CA-2025-000525 - [2025] EWCA Civ 1307
Court of Appeal (Civil Division)

CA-2025-000525 - [2025] EWCA Civ 1307

Fecha: 16-Oct-2025

The essential facts relevant to the appeal

The essential facts relevant to the appeal

9.

At the material times, prior to January 2014, ENRC was a public limited company and the parent of a diversified natural resources group, including extensive mining operations in Kazakhstan, the Democratic Republic of Congo and elsewhere. It had been listed on the London Stock Exchange since 12 December 2007, had become a member of the FTSE 100 on 12 March 2008, and had a peak market capitalisation of US$20 billion. The group had very extensive credit facilities with numerous financial institutions.

10.

The SFO announced the opening of the CI on its website on 25 April 2013, stating that “[t]he focus of the investigation will be allegations of fraud, bribery and corruption relating to the activities of the company or its subsidiaries in Kazakhstan and Africa”. The same day Moody’s downgraded ENRC’s corporate family rating from Ba3 to B1 and placed that rating on review for further downgrade. Shortly afterwards Moody’s explained that the SFO’s criminal investigation and boardroom changes at ENRC were “credit negative” and that the downgrade was “in response” to those developments.
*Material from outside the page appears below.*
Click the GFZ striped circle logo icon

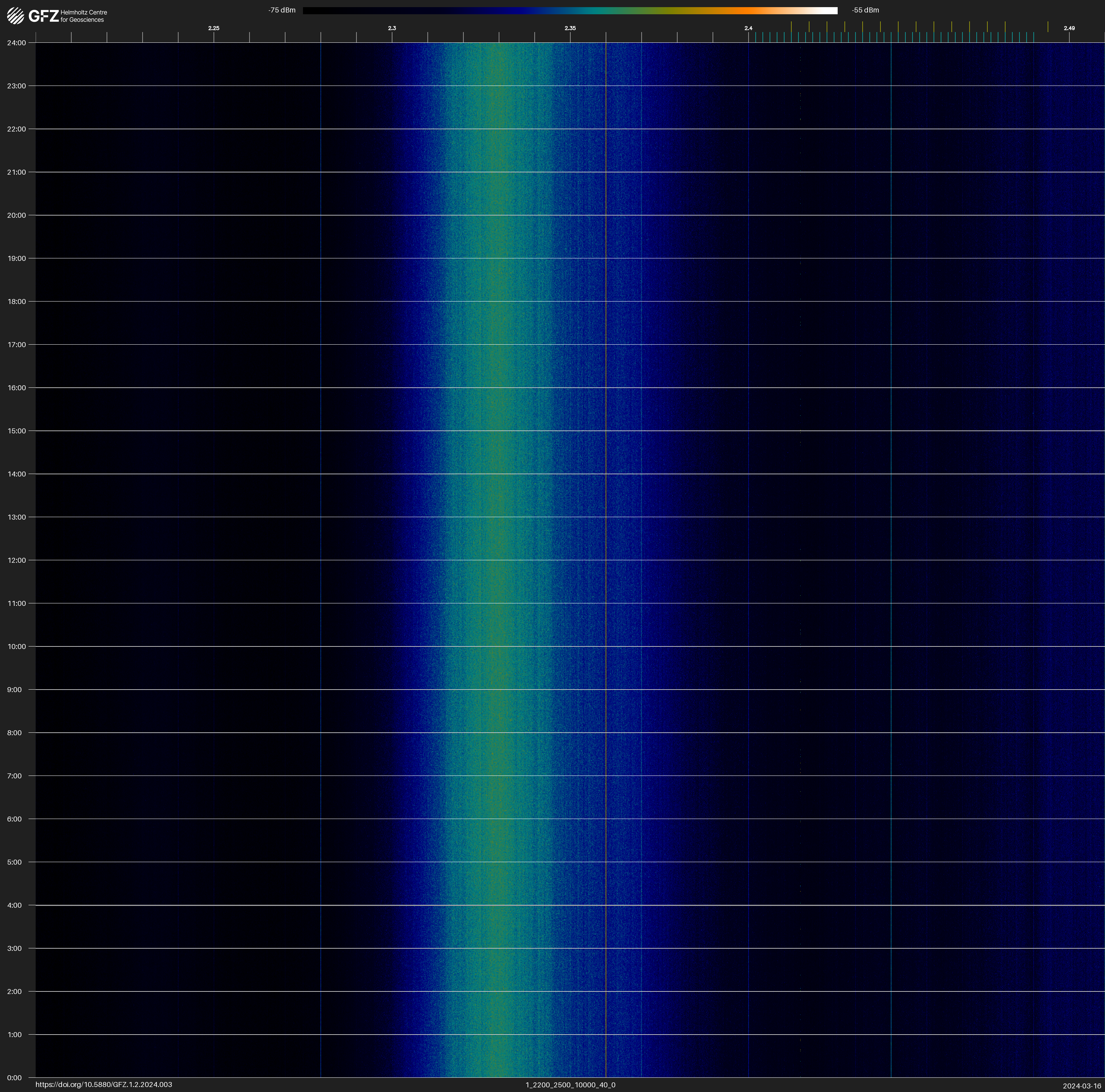point(15,16)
In May 2014 Standard and Poor’s stated that it “viewed ENRC’s access to funding as constrained by the risks related to an ongoing [SFO] investigation”.

11.

ENRC was de-listed from the London Stock Exchange on 25 November 2013 and ceased to be a public limited company on 16 January 2014. It is currently in the ultimate beneficial ownership of ERG SARL.

12.

In paragraph 59 of its Particulars of Claim in the 2019 proceedings, ENRC set out its claim for “consequential loss”, alleging that the ongoing CI had damaged ENRC’s reputation and “resulted in… losses in the form of its loss of a chance to borrow funds from, or on more advantageous terms from, lenders who have declined to deal with ENRC and/or demanded increased rates of interest for the same reasons”. ENRC contended that such losses should be assessed at an inquiry as to damages after liability and other issues had been determined.

13.

ENRC disputed its obligation to provide further particulars of its consequential loss at that stage, but on 10 January 2020 its solicitors volunteered some further information, including that, as at 31 December 2012, ENRC had borrowings of US$5.833 billion. The average interest rate that ENRC paid in relation to its borrowings increased from 5.9% in 2012 (before the CI was opened) to 7.4% in 2014 (the year after the CI opened). The increase equated to US$90 million per year. No suggestion was made that the borrowing was by entities other than ENRC.

14.

The SFO’s solicitors responded on 13 January 2020, making the point that if specific transactions with specific lenders were not identified until a quantum trial, there was a real risk that relevant counterparties would cease to maintain their records or employees would move on, hindering the SFO’s defence.

15.

On 13 May 2020 the Judge directed split trials, with the consequential losses being dealt with in Phase 2, including disclosure in relation to those issues. The Judge did state, however, that if there were to be further amendments to the pleadings, they should be made then and not left until later. No further amendments to the consequential loss claim in the 2019 proceedings were proposed until the applications now under consideration.

16.

By way of the proposed amendments, ENRC seeks to claim increased borrowing costs for the period 2013-2016, totalling US$91.3m (rising to US$290m including interest). However, it now recognises that only US$12.6m (14%) of that increased borrowing cost related to loans in ENRC’s own name, the remaining US$78.7m relating to debt held at subsidiary level. In particular (i) US$35.8m (39%) related to the indebtedness of ENRC Finance Limited and ENRC NV, themselves 100%-owned holding companies below ENRC in the corporate structure; (ii) US$30.5m (33%) related to the debts of Kazakhstan subsidiaries named SSGPO JSC and TSC Kazchrome JSC, 100% and 99.56% owned by ENRC NV respectively; and (iii) the remaining US$12m (14%) was in relation to the borrowings of five other ENRC subsidiaries. ENRC was a guarantor of much of the debt held by the subsidiaries, so that it was an obligor for over 80% of the total group debt.

17.

The amendments also sought to address the fact that certain costs and fees claimed as a result of the wrongdoings of the SFO and the Dechert defendants were in fact incurred by subsidiaries and were not recharged to ENRC. But the focus of the applications and of this appeal was on the increased borrowing costs, by far the larger claim.

18.

As referred to above, the documents of ENRC were preserved as from 2013 as were those of the two holding companies, ENRC Finance Limited and ENRC NV. Those of the new parent company, ERG SARL, were also preserved from its incorporation in December 2014. The documents of the other borrowers in the group, however, were not subject to a litigation hold.